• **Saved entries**
»»
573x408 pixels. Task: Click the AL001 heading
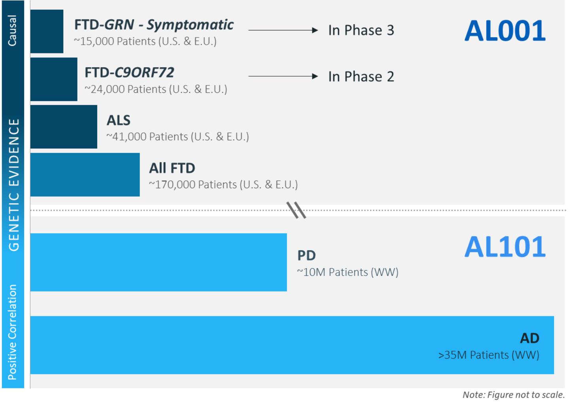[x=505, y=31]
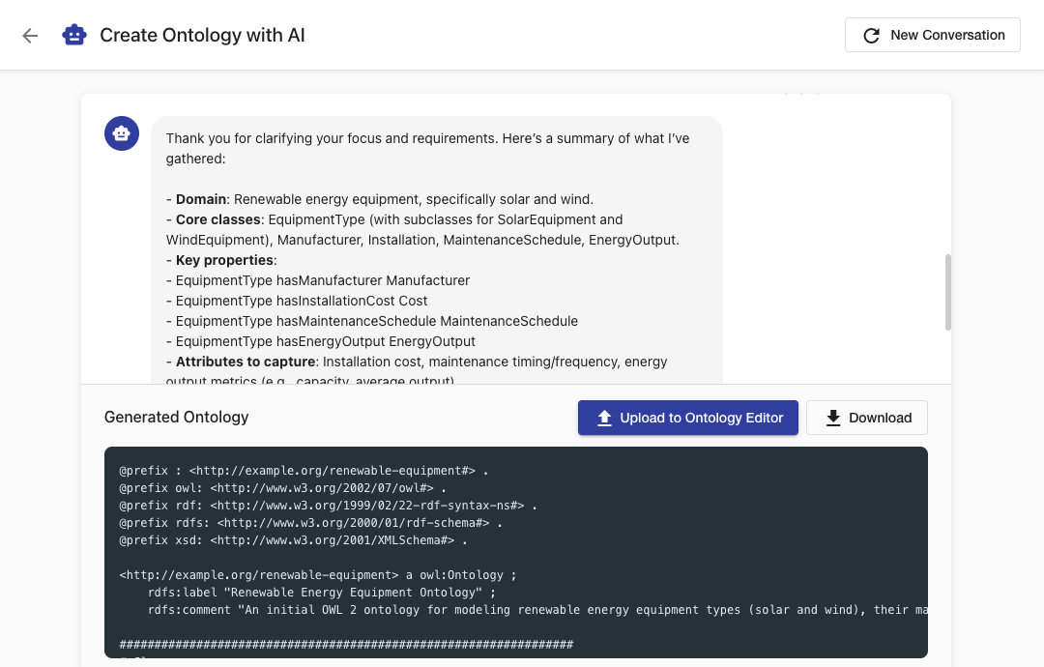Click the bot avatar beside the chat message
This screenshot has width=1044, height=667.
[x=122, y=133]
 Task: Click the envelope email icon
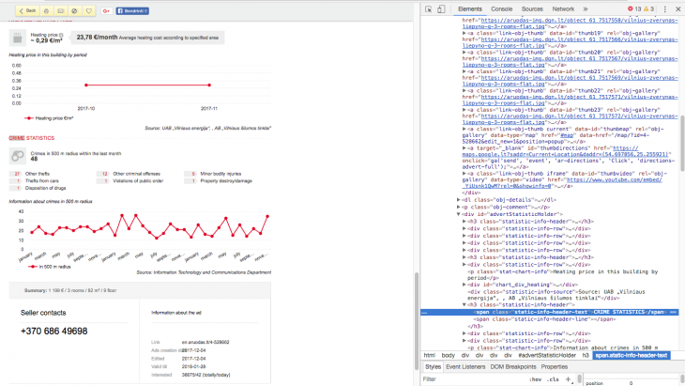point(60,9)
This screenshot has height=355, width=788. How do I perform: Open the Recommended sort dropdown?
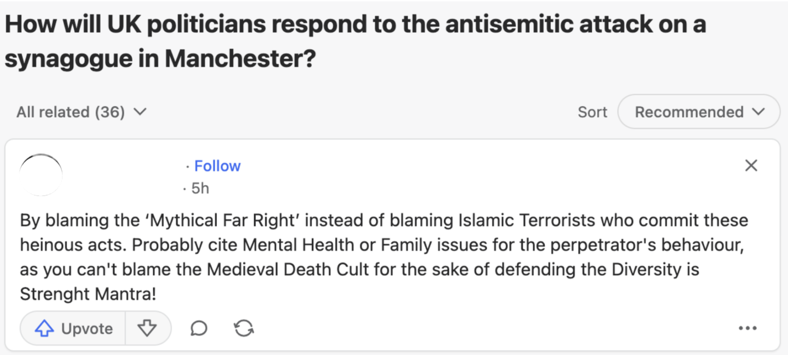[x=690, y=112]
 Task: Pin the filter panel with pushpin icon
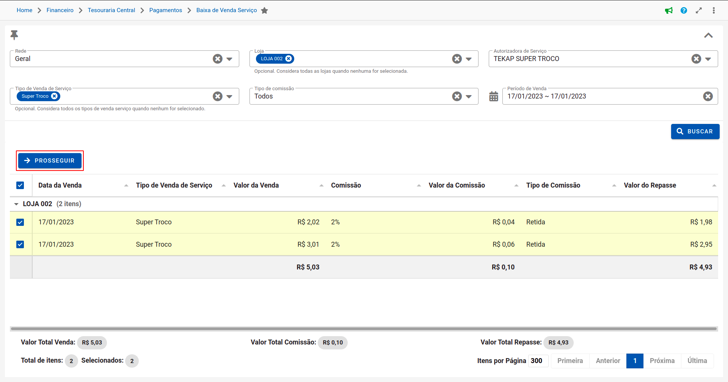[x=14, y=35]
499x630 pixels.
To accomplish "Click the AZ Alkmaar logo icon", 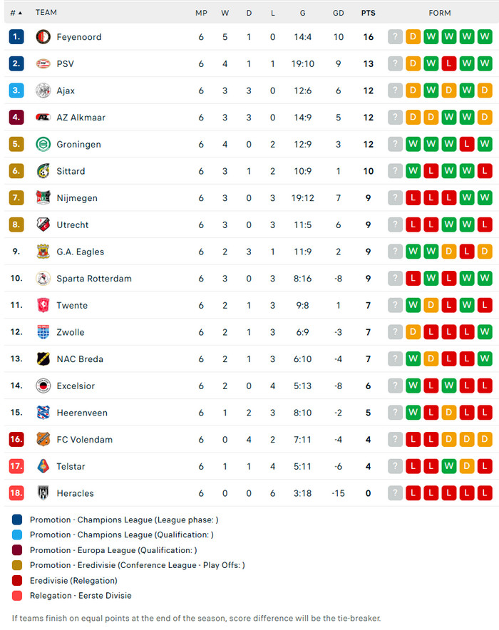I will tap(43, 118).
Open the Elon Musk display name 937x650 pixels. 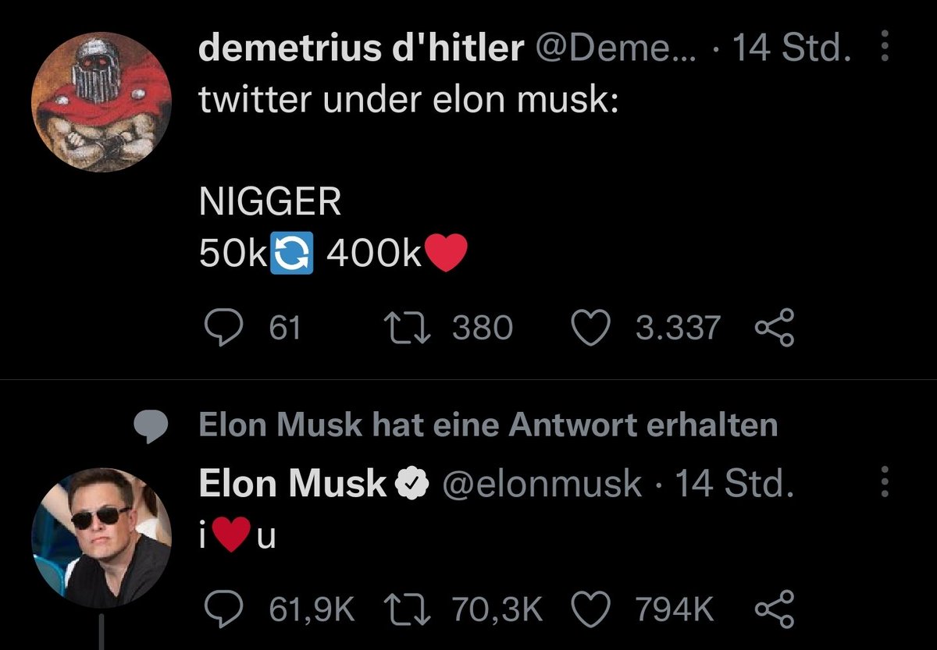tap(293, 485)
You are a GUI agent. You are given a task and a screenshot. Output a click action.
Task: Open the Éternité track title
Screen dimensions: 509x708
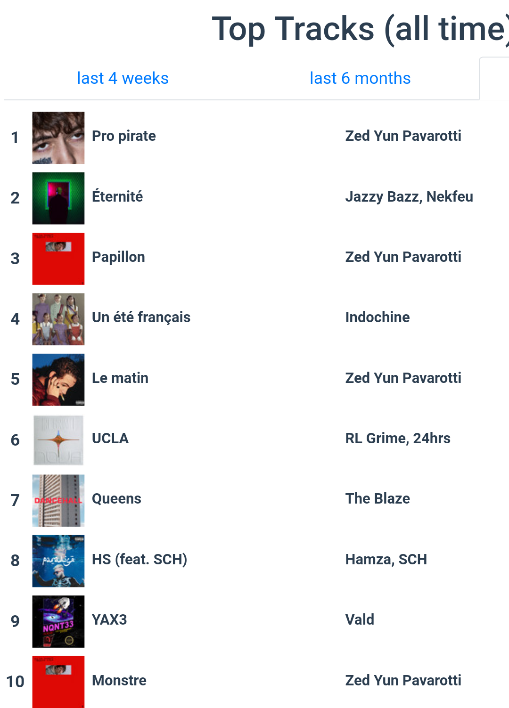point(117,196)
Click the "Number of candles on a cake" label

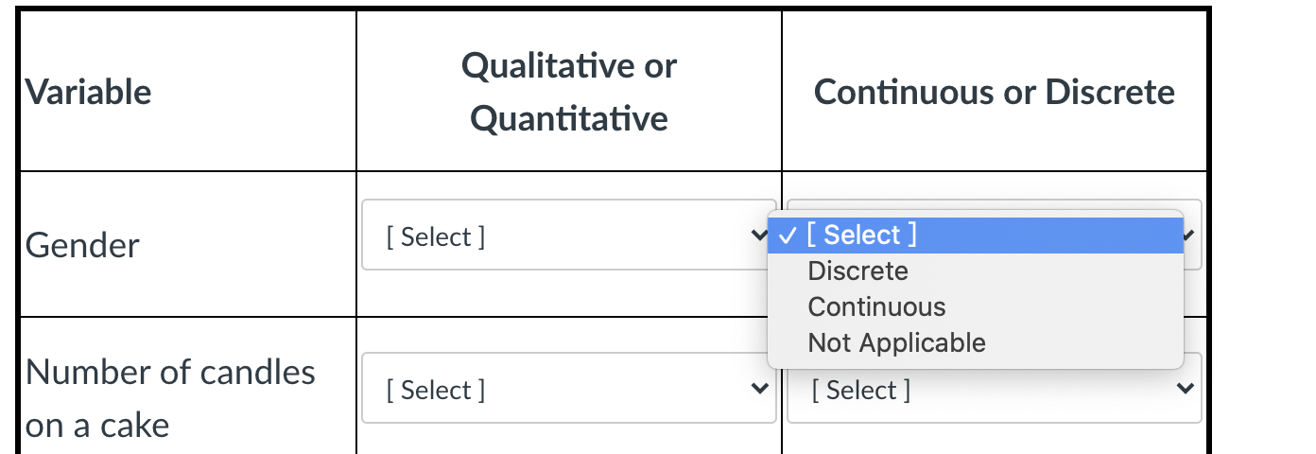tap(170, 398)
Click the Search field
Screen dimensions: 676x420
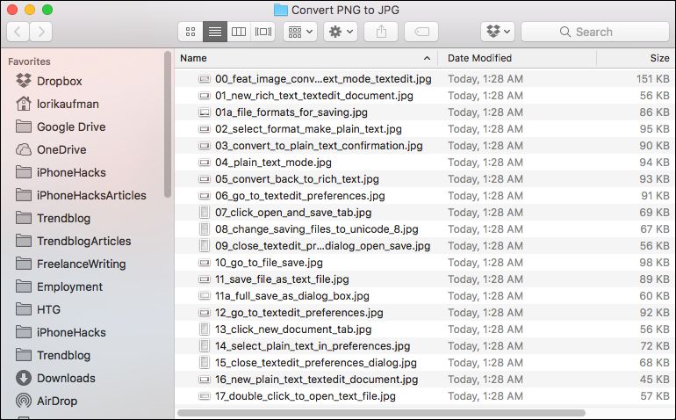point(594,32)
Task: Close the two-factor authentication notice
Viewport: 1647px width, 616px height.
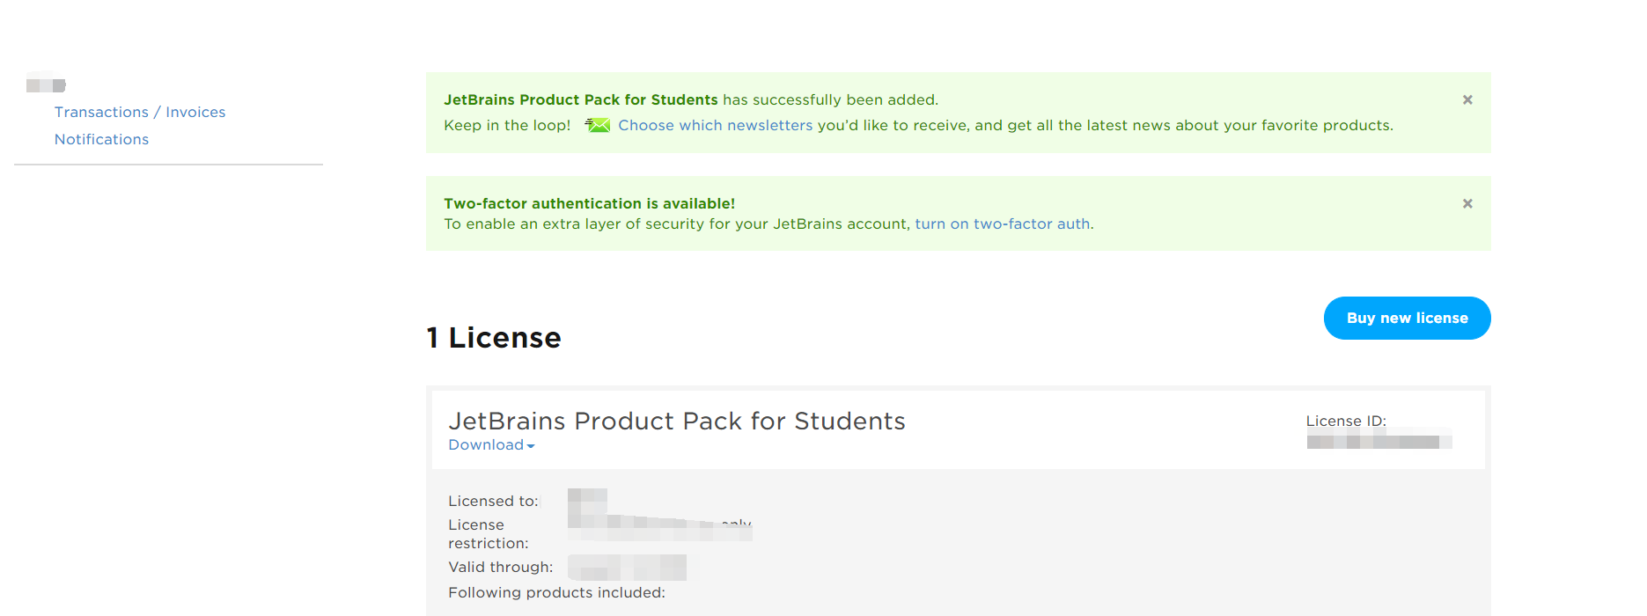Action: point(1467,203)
««
The answer must be an exact copy of the lines from the one containing "Click the Search field" through the last line of the records, and nothing else. Pictures do not belong in it.

Click the Search field
Screen dimensions: 676x420
point(594,32)
Task: Close the two-factor authentication notice
Viewport: 1647px width, 616px height.
Action: point(1467,203)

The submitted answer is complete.